ZF-3683: Performance improvement: reuse token object in lowercase filter

Description

There is a small performance improvement that could be made to the part of the code that creates indexes. In class Zend_Search_Lucene_Analysis_Analyzer_Common_Text in the nextToken() method the following line of code is executed:

$token = $this->normalize(new Zend_Search_Lucene_Analysis_Token($str, $pos, $endpos));

This calls the normalize() method of Zend_Search_Lucene_Analysis_TokenFilter_LowerCase. A Token object is created as part of the call to normalize(), inside normalize() a second Token object is created which is an exact copy of the first apart from the fact that the text is converted to lower case.

This means that two Token objects are created for every token - this has some impact on performance (about 7% on the examples that I've looked at). One very simple fix would be to change normalize() so that it doesn't create a second object but just updates the text in the object that is passed to it. This would also require a change to Token.php to allow the text field to be set. I expect that there are more architecturally pleasing ways to fix.

Comments

Re-evaluated to major since Lucene already is very memory hungry 7% is quite a bit, and this can probably be fixed very easily (as reporter suggested).
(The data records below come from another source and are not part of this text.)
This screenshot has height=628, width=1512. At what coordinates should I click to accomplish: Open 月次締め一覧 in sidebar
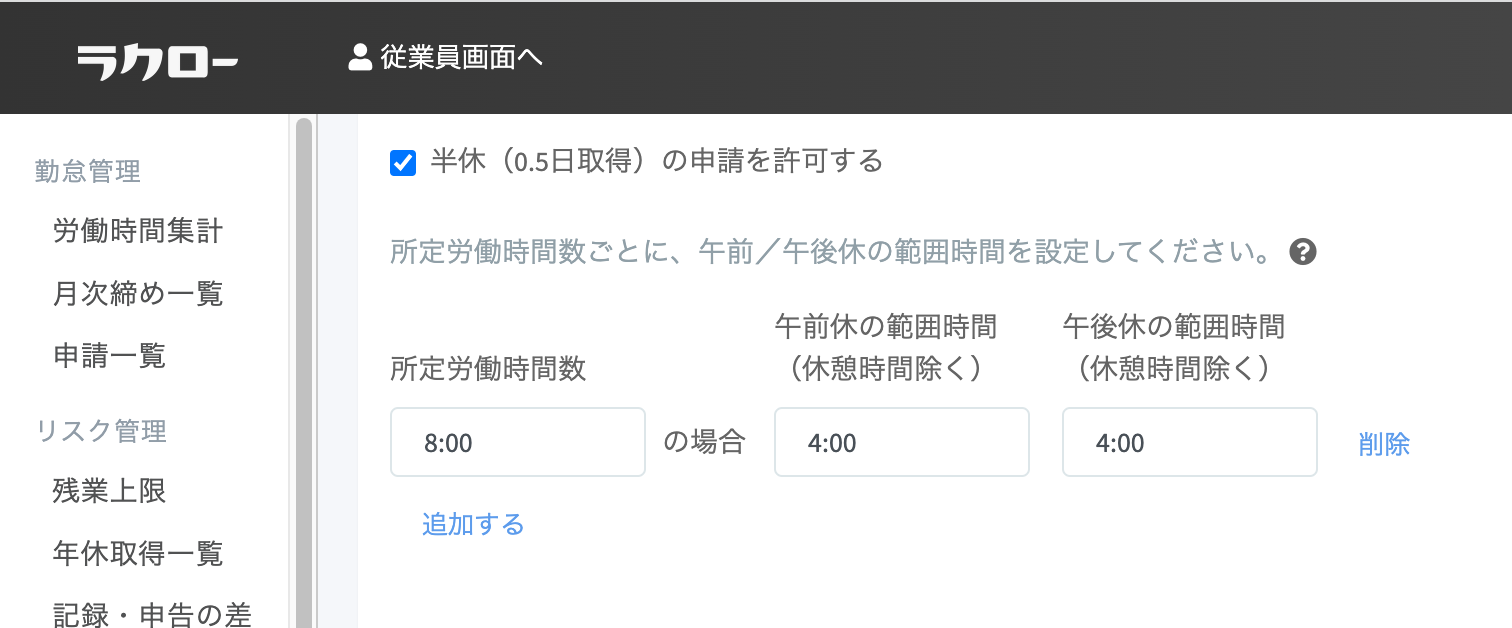point(138,294)
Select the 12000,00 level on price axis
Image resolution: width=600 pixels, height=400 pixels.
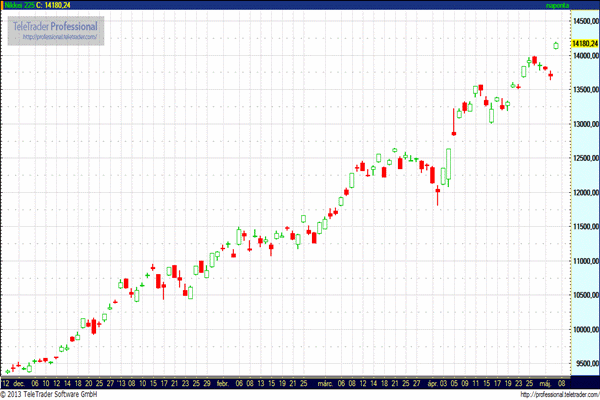point(583,193)
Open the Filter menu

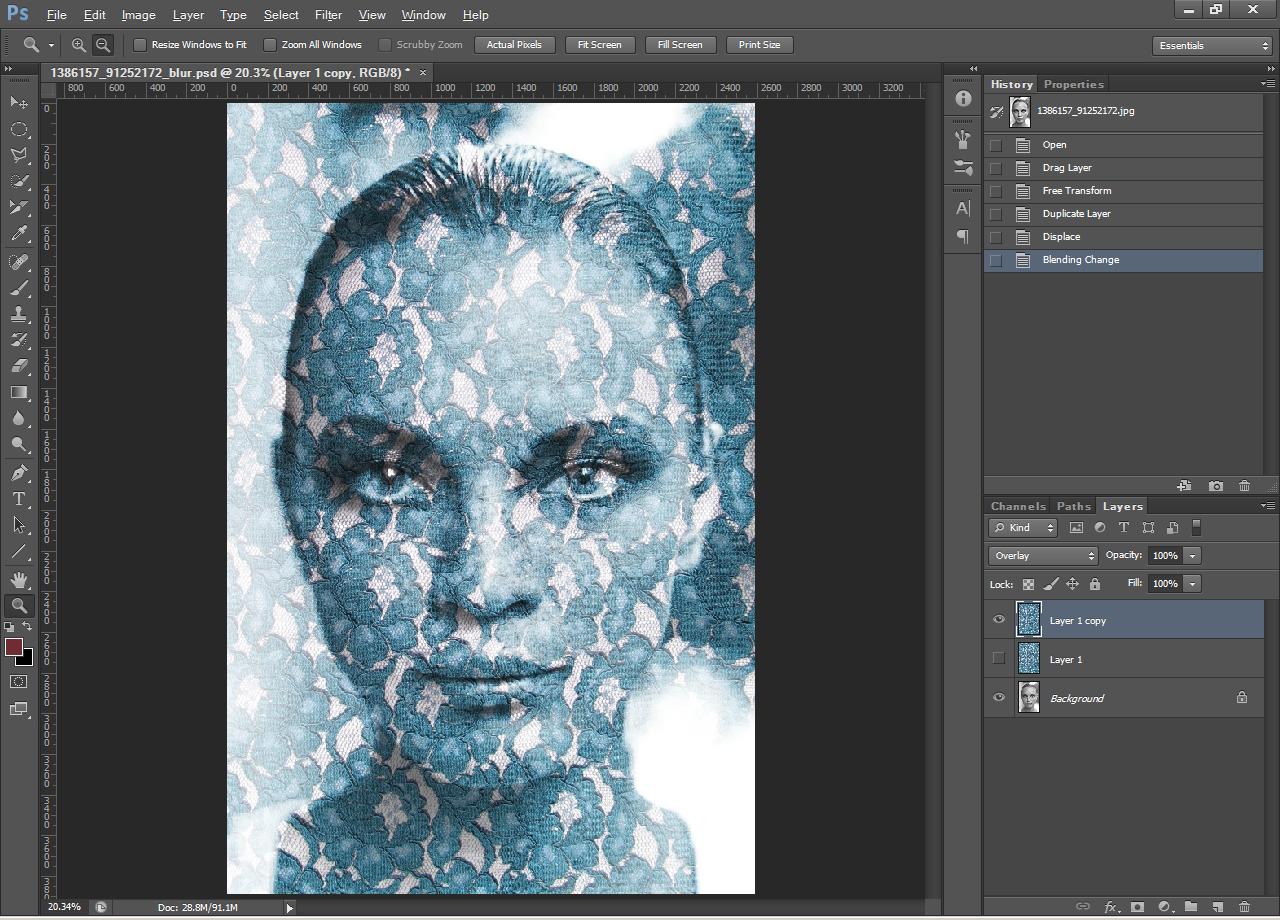[328, 14]
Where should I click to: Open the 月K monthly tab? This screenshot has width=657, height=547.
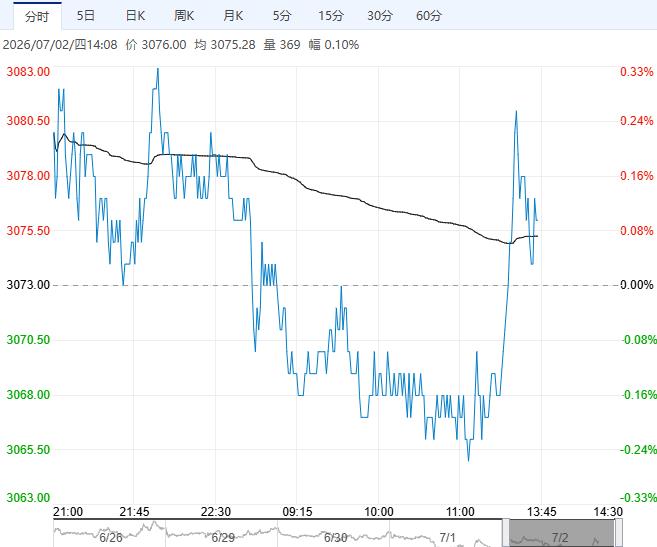point(233,16)
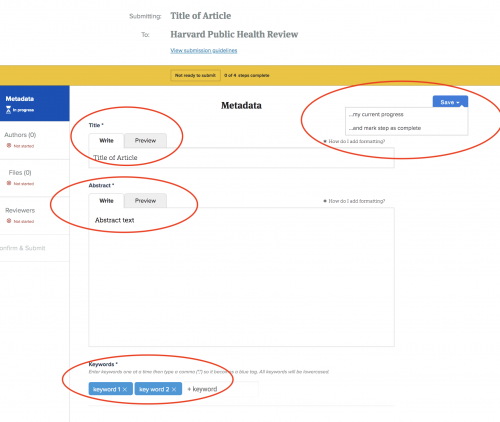Click the formatting help icon above Title field
This screenshot has width=500, height=422.
[325, 141]
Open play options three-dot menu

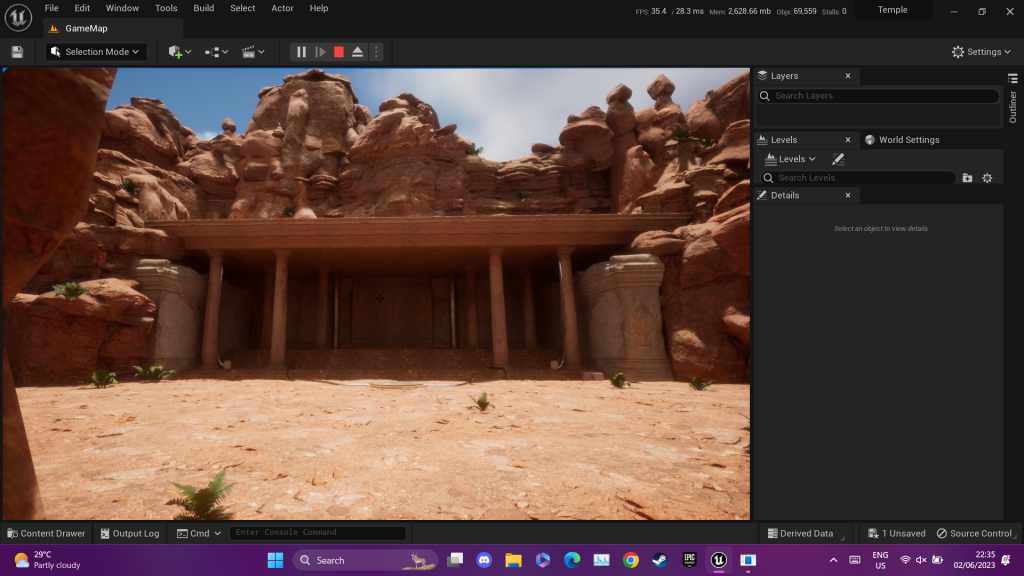point(376,52)
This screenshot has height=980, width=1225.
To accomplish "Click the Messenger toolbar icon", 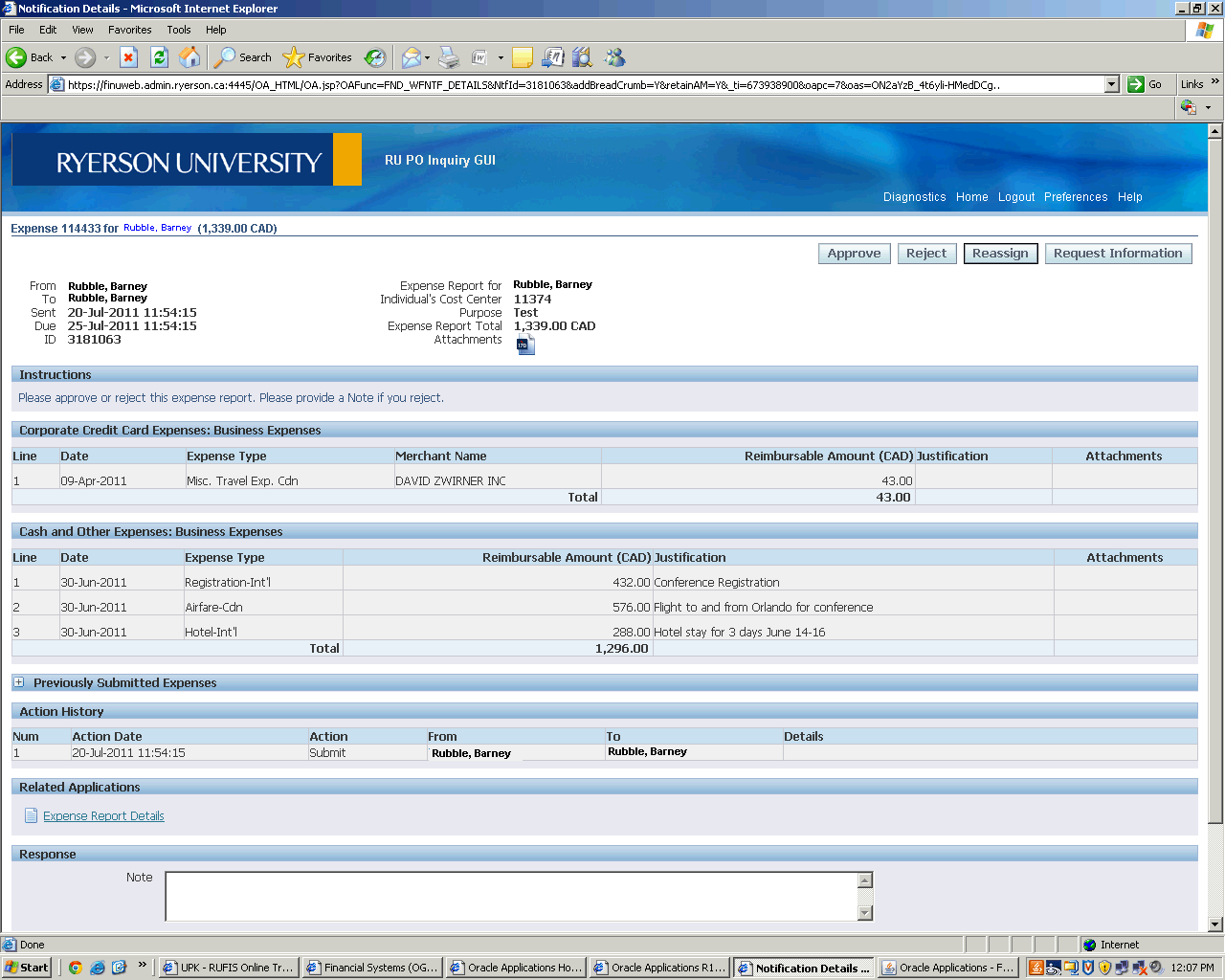I will [614, 57].
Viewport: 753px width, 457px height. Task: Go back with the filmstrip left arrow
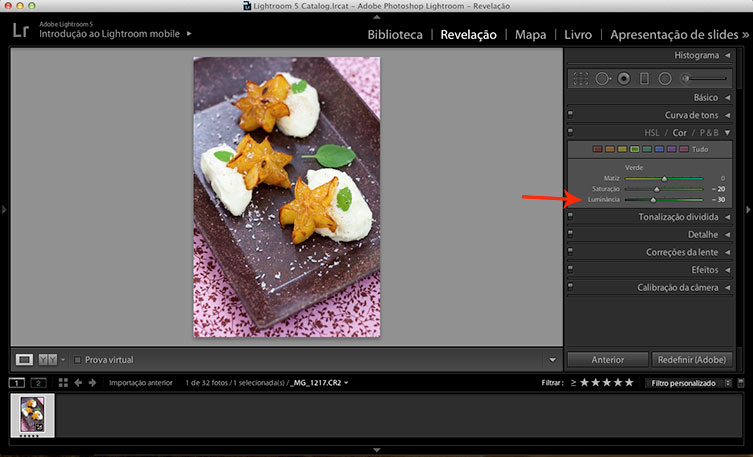coord(78,382)
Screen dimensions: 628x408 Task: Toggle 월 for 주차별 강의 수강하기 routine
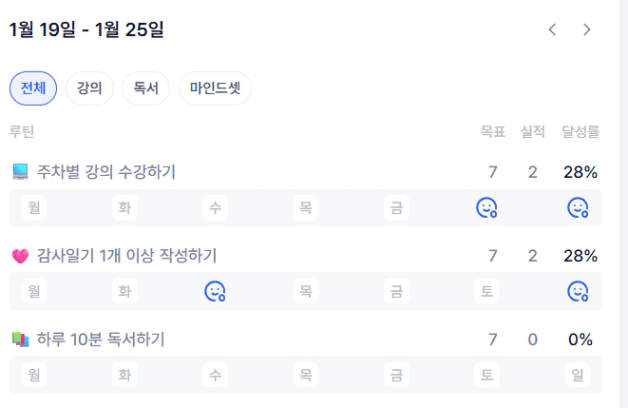tap(34, 208)
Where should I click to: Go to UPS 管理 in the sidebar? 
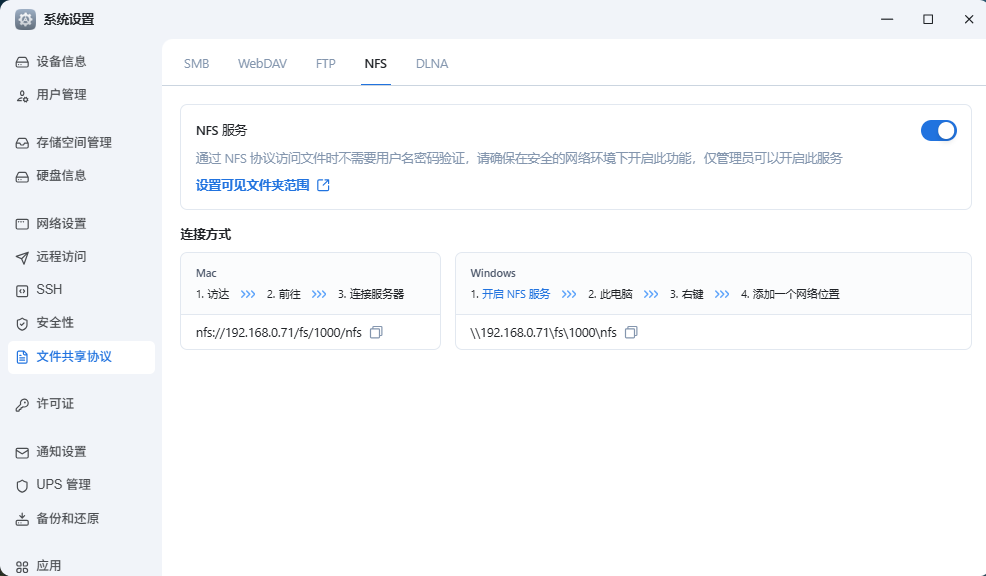(x=63, y=485)
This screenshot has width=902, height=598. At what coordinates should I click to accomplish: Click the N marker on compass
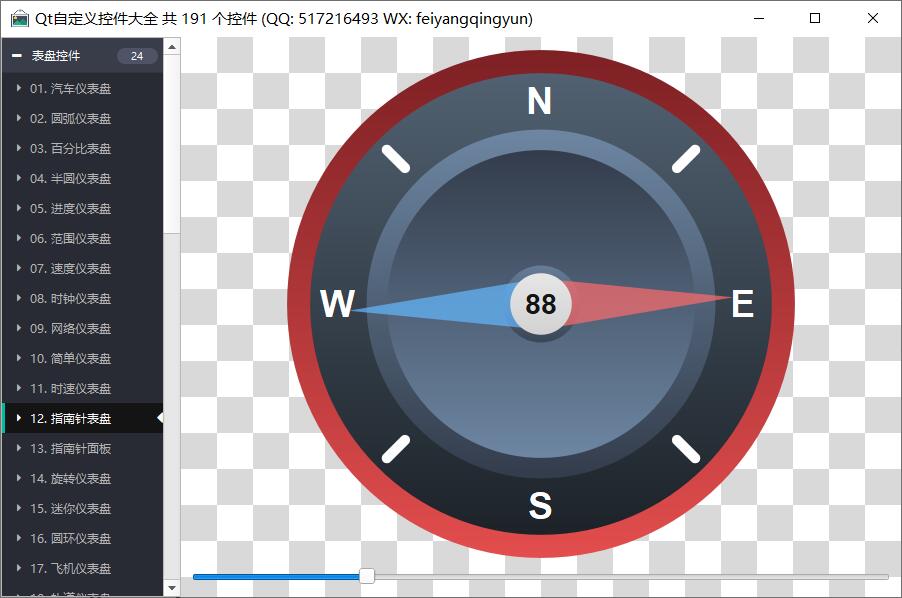click(539, 102)
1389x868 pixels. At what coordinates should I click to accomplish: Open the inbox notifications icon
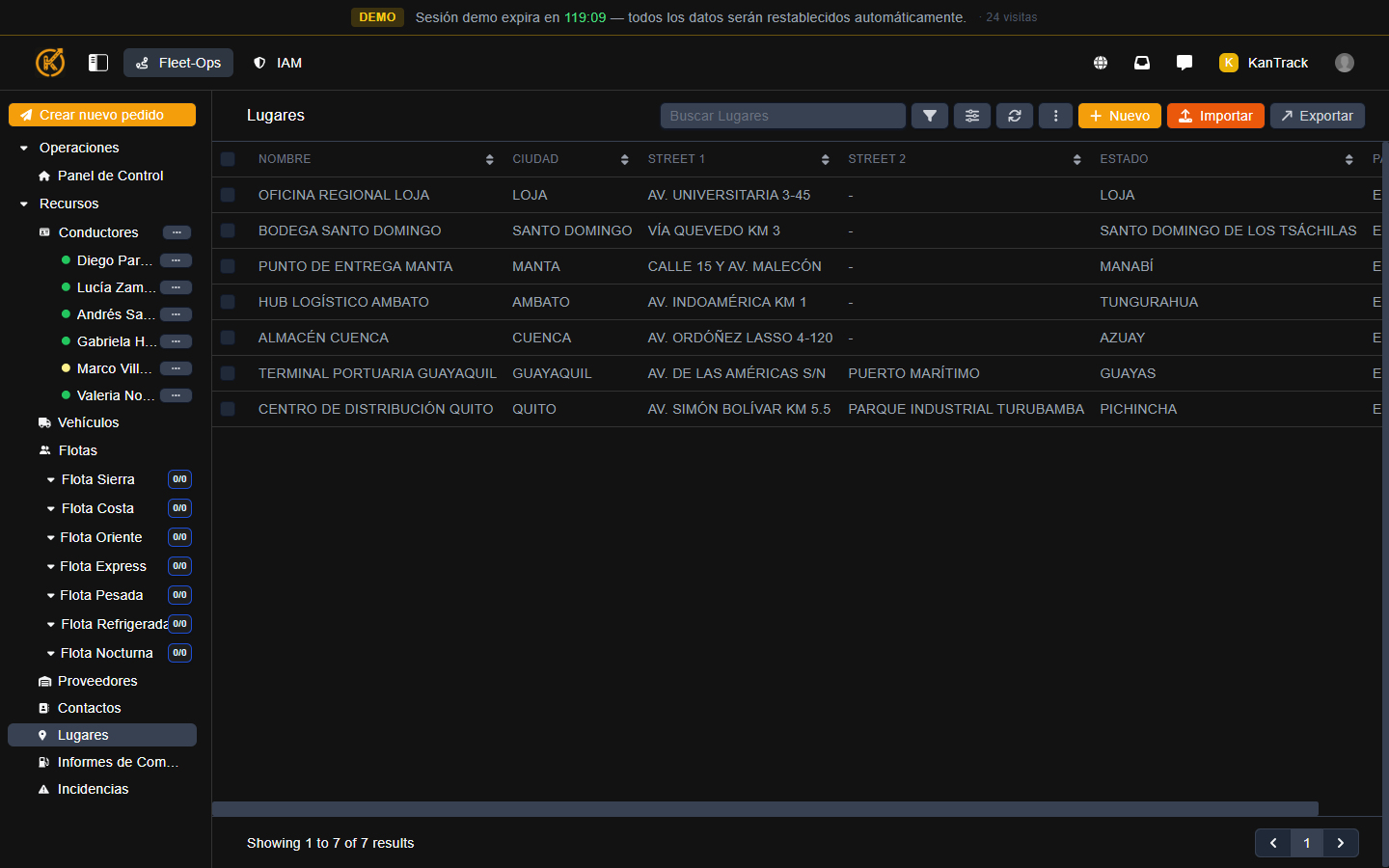click(x=1142, y=63)
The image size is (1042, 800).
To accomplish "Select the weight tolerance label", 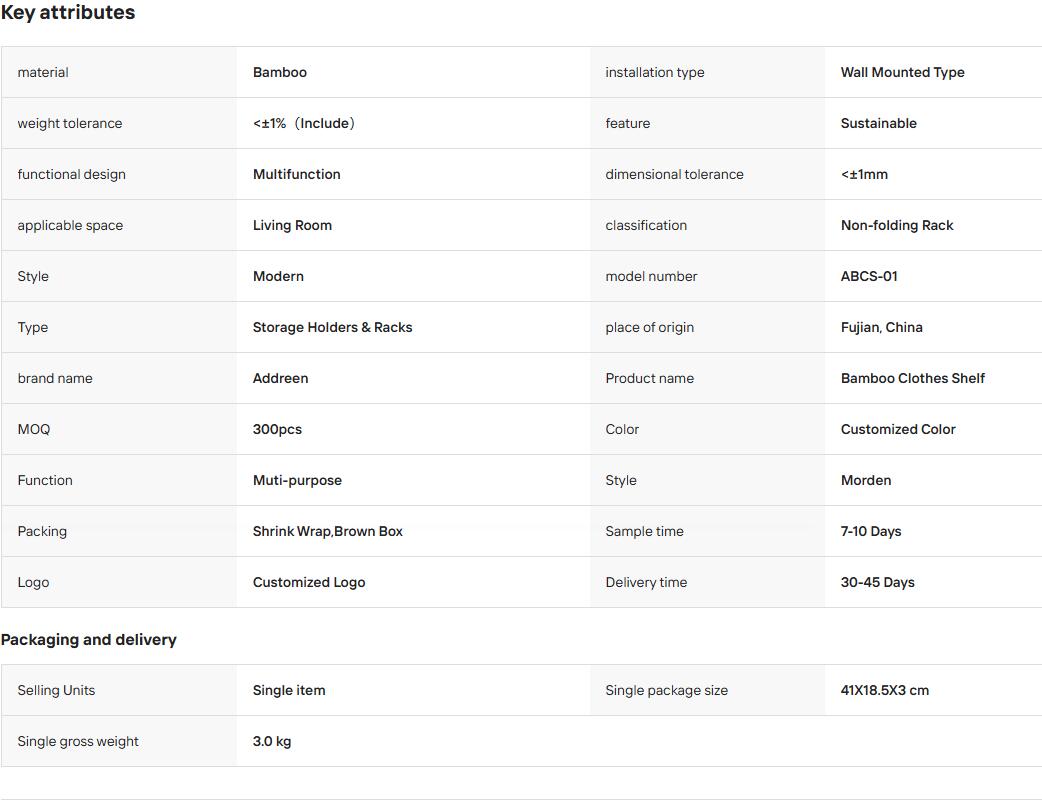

Here is a patch implementing the issue submitter's suggestion:


Index: library/Zend/Search/Lucene/Analysis/TokenFilter/LowerCase.php
===================================================================
--- library/Zend/Search/Lucene/Analysis/TokenFilter/LowerCase.php   (revision 24527)
+++ library/Zend/Search/Lucene/Analysis/TokenFilter/LowerCase.php   (working copy)
@@ -45,14 +45,8 @@
      */
     public function normalize(Zend_Search_Lucene_Analysis_Token $srcToken)
     {
-        $newToken = new Zend_Search_Lucene_Analysis_Token(
-                                     strtolower( $srcToken->getTermText() ),
-                                     $srcToken->getStartOffset(),
-                                     $srcToken->getEndOffset());
-
-        $newToken->setPositionIncrement($srcToken->getPositionIncrement());
-
-        return $newToken;
+        $srcToken->setTermText(strtolower($srcToken->getTermText()));
+        return $srcToken;
     }
 }
 
Index: library/Zend/Search/Lucene/Analysis/TokenFilter/LowerCaseUtf8.php
===================================================================
--- library/Zend/Search/Lucene/Analysis/TokenFilter/LowerCaseUtf8.php   (revision 24527)
+++ library/Zend/Search/Lucene/Analysis/TokenFilter/LowerCaseUtf8.php   (working copy)
@@ -57,14 +57,8 @@
      */
     public function normalize(Zend_Search_Lucene_Analysis_Token $srcToken)
     {
-        $newToken = new Zend_Search_Lucene_Analysis_Token(
-                                     mb_strtolower($srcToken->getTermText(), 'UTF-8'),
-                                     $srcToken->getStartOffset(),
-                                     $srcToken->getEndOffset());
-
-        $newToken->setPositionIncrement($srcToken->getPositionIncrement());
-
-        return $newToken;
+        $srcToken->setTermText(mb_strtolower($srcToken->getTermText(), 'UTF-8'));
+        return $srcToken;
     }
 }
 
Index: library/Zend/Search/Lucene/Analysis/Token.php
===================================================================
--- library/Zend/Search/Lucene/Analysis/Token.php   (revision 24527)
+++ library/Zend/Search/Lucene/Analysis/Token.php   (working copy)
@@ -123,6 +123,18 @@
     {
         return $this->_termText;
     }
+    
+    /**
+     * Sets the Token's term text.
+     * 
+     * @param string $text
+     * @return this
+     */
+    public function setTermText($text)
+    {
+        $this->_termText = $text;
+        return $this;
+    }
 
     /**
      * Returns this Token's starting offset, the position of the first character

The Zend_Search_Lucene test suite still passes after the above modifications are made, however the area of Zend_Search_Lucene in question is not unit tested.

Are there any backwards-compatibility issues with changing this behavior now? Previously, an entirely new token would come out of {{normalize()}}, but with the above modifications the provided token is modified in-place and returned. Are there any situations where this would be inappropriate?

Fixed in trunk r24832